Task statement
Every record that follows must be set down word for word.

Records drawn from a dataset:
-------

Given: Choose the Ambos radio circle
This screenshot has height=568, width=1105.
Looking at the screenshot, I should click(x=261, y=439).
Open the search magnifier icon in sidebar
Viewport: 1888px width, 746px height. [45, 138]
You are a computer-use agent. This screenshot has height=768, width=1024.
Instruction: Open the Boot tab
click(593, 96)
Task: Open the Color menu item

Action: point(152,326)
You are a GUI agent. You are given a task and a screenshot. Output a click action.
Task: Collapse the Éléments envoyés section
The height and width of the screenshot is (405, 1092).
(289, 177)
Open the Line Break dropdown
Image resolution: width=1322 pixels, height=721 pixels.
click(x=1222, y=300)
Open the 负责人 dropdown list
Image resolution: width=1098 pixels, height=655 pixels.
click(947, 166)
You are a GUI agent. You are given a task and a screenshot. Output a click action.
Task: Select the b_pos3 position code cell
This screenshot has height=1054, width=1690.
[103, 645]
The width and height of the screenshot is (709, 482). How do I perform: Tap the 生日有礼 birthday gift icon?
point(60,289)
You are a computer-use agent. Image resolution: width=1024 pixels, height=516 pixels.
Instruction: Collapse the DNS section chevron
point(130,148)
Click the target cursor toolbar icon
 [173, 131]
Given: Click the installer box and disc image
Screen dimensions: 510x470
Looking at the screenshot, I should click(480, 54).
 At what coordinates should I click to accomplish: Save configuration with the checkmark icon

-------

Expected output
Given: Choose the Ambos radio circle
This screenshot has height=568, width=1105.
Looking at the screenshot, I should click(x=261, y=439).
Open the search magnifier icon in sidebar
Viewport: 1888px width, 746px height. [45, 138]
You are a computer-use agent. This screenshot has height=768, width=1024.
Instruction: Open the Boot tab
click(593, 96)
Task: Open the Color menu item

Action: point(152,326)
You are a GUI agent. You are given a task and a screenshot. Output a click action.
Task: Collapse the Éléments envoyés section
The height and width of the screenshot is (405, 1092).
(289, 177)
Open the Line Break dropdown
Image resolution: width=1322 pixels, height=721 pixels.
click(x=1222, y=300)
Open the 负责人 dropdown list
Image resolution: width=1098 pixels, height=655 pixels.
click(947, 166)
You are a GUI agent. You are given a task and a screenshot. Output a click action.
Task: Select the b_pos3 position code cell
This screenshot has height=1054, width=1690.
[103, 645]
The width and height of the screenshot is (709, 482). How do I perform: Tap the 生日有礼 birthday gift icon?
point(60,289)
You are a computer-use agent. Image resolution: width=1024 pixels, height=516 pixels.
Instruction: Collapse the DNS section chevron
point(130,148)
Click the target cursor toolbar icon
 [173, 131]
Given: Click the installer box and disc image
Screen dimensions: 510x470
Looking at the screenshot, I should click(480, 54).
 At what coordinates should I click to accomplish: Save configuration with the checkmark icon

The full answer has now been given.